§ Recorded information:
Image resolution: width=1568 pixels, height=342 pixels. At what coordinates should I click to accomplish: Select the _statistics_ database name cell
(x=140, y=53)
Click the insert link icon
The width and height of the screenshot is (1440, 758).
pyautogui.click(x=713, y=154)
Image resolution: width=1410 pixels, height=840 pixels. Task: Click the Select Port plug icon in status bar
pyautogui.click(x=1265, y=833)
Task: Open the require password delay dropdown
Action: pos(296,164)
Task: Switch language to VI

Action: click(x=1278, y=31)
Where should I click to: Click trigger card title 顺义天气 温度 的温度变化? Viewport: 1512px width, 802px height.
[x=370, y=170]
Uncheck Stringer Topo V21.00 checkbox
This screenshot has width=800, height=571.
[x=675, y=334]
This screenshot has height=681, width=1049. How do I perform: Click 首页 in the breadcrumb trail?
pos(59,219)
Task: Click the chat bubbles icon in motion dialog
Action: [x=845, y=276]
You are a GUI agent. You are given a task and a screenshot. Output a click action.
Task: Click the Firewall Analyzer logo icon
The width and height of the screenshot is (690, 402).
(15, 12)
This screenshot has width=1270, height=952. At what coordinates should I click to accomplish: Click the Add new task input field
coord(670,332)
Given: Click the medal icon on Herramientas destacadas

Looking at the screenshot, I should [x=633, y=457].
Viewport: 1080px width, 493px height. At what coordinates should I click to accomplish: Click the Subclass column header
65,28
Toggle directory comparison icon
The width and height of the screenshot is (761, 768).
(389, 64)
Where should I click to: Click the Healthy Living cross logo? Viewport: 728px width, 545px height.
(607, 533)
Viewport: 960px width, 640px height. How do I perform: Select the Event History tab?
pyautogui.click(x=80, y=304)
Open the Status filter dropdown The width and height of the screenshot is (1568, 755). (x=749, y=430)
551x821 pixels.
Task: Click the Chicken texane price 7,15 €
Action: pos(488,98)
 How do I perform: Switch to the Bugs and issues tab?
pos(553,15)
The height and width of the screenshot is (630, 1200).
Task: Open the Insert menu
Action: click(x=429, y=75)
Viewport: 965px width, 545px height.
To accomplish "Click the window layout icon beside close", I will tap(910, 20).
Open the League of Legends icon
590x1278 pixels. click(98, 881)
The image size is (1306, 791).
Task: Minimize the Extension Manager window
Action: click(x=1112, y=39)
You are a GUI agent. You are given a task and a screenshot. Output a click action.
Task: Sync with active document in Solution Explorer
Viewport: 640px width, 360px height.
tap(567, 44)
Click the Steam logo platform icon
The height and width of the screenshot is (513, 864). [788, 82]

§ Requirement:
In the records, change every "breadcrumb trail" to "navigation path" and leave everything else the same.

§ Full answer:
Image resolution: width=1568 pixels, height=342 pixels. At what coordinates should I click to accomplish: Select the _statistics_ database name cell
(x=140, y=53)
Click the insert link icon
The width and height of the screenshot is (1440, 758).
pyautogui.click(x=713, y=154)
Image resolution: width=1410 pixels, height=840 pixels. Task: Click the Select Port plug icon in status bar
pyautogui.click(x=1265, y=833)
Task: Open the require password delay dropdown
Action: pos(296,164)
Task: Switch language to VI

Action: click(x=1278, y=31)
Where should I click to: Click trigger card title 顺义天气 温度 的温度变化? Viewport: 1512px width, 802px height.
[x=370, y=170]
Uncheck Stringer Topo V21.00 checkbox
This screenshot has width=800, height=571.
[x=675, y=334]
This screenshot has height=681, width=1049. How do I perform: Click 首页 in the navigation path?
pos(59,219)
Task: Click the chat bubbles icon in motion dialog
Action: [x=845, y=276]
You are a GUI agent. You are given a task and a screenshot. Output a click action.
Task: Click the Firewall Analyzer logo icon
The width and height of the screenshot is (690, 402).
(15, 12)
This screenshot has width=1270, height=952. At what coordinates should I click to accomplish: Click the Add new task input field
coord(670,332)
Given: Click the medal icon on Herramientas destacadas

Looking at the screenshot, I should [x=633, y=457].
Viewport: 1080px width, 493px height. At what coordinates should I click to accomplish: Click the Subclass column header
65,28
Toggle directory comparison icon
The width and height of the screenshot is (761, 768).
(389, 64)
Where should I click to: Click the Healthy Living cross logo? Viewport: 728px width, 545px height.
(607, 533)
Viewport: 960px width, 640px height. How do I perform: Select the Event History tab?
pyautogui.click(x=80, y=304)
Open the Status filter dropdown The width and height of the screenshot is (1568, 755). (x=749, y=430)
551x821 pixels.
Task: Click the Chicken texane price 7,15 €
Action: pos(488,98)
 How do I perform: Switch to the Bugs and issues tab?
pos(553,15)
The height and width of the screenshot is (630, 1200).
Task: Open the Insert menu
Action: click(x=429, y=75)
Viewport: 965px width, 545px height.
To accomplish "Click the window layout icon beside close", I will tap(910, 20).
Open the League of Legends icon
590x1278 pixels. click(98, 881)
The image size is (1306, 791).
Task: Minimize the Extension Manager window
Action: click(x=1112, y=39)
You are a GUI agent. You are given a task and a screenshot. Output a click action.
Task: Sync with active document in Solution Explorer
Viewport: 640px width, 360px height.
tap(567, 44)
Click the Steam logo platform icon
The height and width of the screenshot is (513, 864). [788, 82]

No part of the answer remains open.